What the exercise asks :: Copy the data exactly.

Input material ::
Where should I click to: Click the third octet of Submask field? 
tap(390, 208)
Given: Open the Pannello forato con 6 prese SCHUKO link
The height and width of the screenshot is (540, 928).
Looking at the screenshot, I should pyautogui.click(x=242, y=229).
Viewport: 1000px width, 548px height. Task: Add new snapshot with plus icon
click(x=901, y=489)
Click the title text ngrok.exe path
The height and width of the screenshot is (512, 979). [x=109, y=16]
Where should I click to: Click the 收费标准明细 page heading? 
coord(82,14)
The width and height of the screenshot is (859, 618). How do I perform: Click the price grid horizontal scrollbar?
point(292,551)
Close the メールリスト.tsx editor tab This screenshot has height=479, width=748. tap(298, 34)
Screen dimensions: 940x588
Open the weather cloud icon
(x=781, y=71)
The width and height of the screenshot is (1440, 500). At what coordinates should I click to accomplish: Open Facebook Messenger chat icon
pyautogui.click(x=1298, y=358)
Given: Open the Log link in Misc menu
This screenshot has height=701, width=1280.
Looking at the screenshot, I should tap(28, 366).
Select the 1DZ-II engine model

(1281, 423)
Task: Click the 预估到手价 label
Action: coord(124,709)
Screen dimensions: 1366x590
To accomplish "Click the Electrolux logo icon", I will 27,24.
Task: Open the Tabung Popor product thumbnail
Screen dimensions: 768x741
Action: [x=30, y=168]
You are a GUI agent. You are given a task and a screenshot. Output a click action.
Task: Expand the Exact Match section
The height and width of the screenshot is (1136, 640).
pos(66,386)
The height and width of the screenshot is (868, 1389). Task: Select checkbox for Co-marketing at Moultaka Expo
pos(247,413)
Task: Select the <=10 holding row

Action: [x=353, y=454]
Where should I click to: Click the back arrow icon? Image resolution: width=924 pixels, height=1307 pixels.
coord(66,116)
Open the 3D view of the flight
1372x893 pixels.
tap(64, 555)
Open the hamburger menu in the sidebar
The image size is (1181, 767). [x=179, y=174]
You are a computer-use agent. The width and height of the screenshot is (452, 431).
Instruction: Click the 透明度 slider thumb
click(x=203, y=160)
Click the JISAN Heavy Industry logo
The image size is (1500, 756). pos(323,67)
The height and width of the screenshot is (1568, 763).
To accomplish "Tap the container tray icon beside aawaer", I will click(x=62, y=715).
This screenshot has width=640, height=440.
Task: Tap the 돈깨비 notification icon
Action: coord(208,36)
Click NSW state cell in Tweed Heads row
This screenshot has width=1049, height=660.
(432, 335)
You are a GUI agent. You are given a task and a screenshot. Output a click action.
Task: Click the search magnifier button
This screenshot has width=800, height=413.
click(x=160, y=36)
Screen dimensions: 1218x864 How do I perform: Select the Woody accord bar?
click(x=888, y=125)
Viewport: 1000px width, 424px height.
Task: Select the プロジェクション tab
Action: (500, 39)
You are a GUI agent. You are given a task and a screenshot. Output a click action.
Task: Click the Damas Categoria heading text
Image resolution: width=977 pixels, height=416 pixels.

Your solution ::
Where should I click to: Click the third octet of Submask field? 
tap(390, 208)
Given: Open the Pannello forato con 6 prese SCHUKO link
The height and width of the screenshot is (540, 928).
Looking at the screenshot, I should pyautogui.click(x=242, y=229).
Viewport: 1000px width, 548px height. Task: Add new snapshot with plus icon
click(x=901, y=489)
Click the title text ngrok.exe path
The height and width of the screenshot is (512, 979). [x=109, y=16]
Where should I click to: Click the 收费标准明细 page heading? 
coord(82,14)
The width and height of the screenshot is (859, 618). How do I perform: Click the price grid horizontal scrollbar?
point(292,551)
Close the メールリスト.tsx editor tab This screenshot has height=479, width=748. tap(298, 34)
Screen dimensions: 940x588
Open the weather cloud icon
(x=781, y=71)
The width and height of the screenshot is (1440, 500). At what coordinates should I click to accomplish: Open Facebook Messenger chat icon
pyautogui.click(x=1298, y=358)
Given: Open the Log link in Misc menu
This screenshot has height=701, width=1280.
Looking at the screenshot, I should tap(28, 366).
Select the 1DZ-II engine model

(1281, 423)
Task: Click the 预估到手价 label
Action: coord(124,709)
Screen dimensions: 1366x590
To accomplish "Click the Electrolux logo icon", I will 27,24.
Task: Open the Tabung Popor product thumbnail
Screen dimensions: 768x741
Action: [x=30, y=168]
You are a GUI agent. You are given a task and a screenshot. Output a click action.
Task: Expand the Exact Match section
The height and width of the screenshot is (1136, 640).
pos(66,386)
The height and width of the screenshot is (868, 1389). Task: Select checkbox for Co-marketing at Moultaka Expo
pos(247,413)
Task: Select the <=10 holding row

Action: [x=353, y=454]
Where should I click to: Click the back arrow icon? Image resolution: width=924 pixels, height=1307 pixels.
coord(66,116)
Open the 3D view of the flight
1372x893 pixels.
tap(64, 555)
Open the hamburger menu in the sidebar
The image size is (1181, 767). [x=179, y=174]
You are a computer-use agent. The width and height of the screenshot is (452, 431).
Instruction: Click the 透明度 slider thumb
click(x=203, y=160)
Click the JISAN Heavy Industry logo
The image size is (1500, 756). pos(323,67)
The height and width of the screenshot is (1568, 763).
To accomplish "Tap the container tray icon beside aawaer", I will click(x=62, y=715).
This screenshot has width=640, height=440.
Task: Tap the 돈깨비 notification icon
Action: coord(208,36)
Click NSW state cell in Tweed Heads row
This screenshot has width=1049, height=660.
(432, 335)
You are a GUI agent. You are given a task and a screenshot. Output a click action.
Task: Click the search magnifier button
This screenshot has width=800, height=413.
click(x=160, y=36)
Screen dimensions: 1218x864 How do I perform: Select the Woody accord bar?
click(x=888, y=125)
Viewport: 1000px width, 424px height.
Task: Select the プロジェクション tab
Action: (500, 39)
You are a GUI agent. You are given a task and a screenshot. Output a click action.
Task: Click the Damas Categoria heading text
Image resolution: width=977 pixels, height=416 pixels.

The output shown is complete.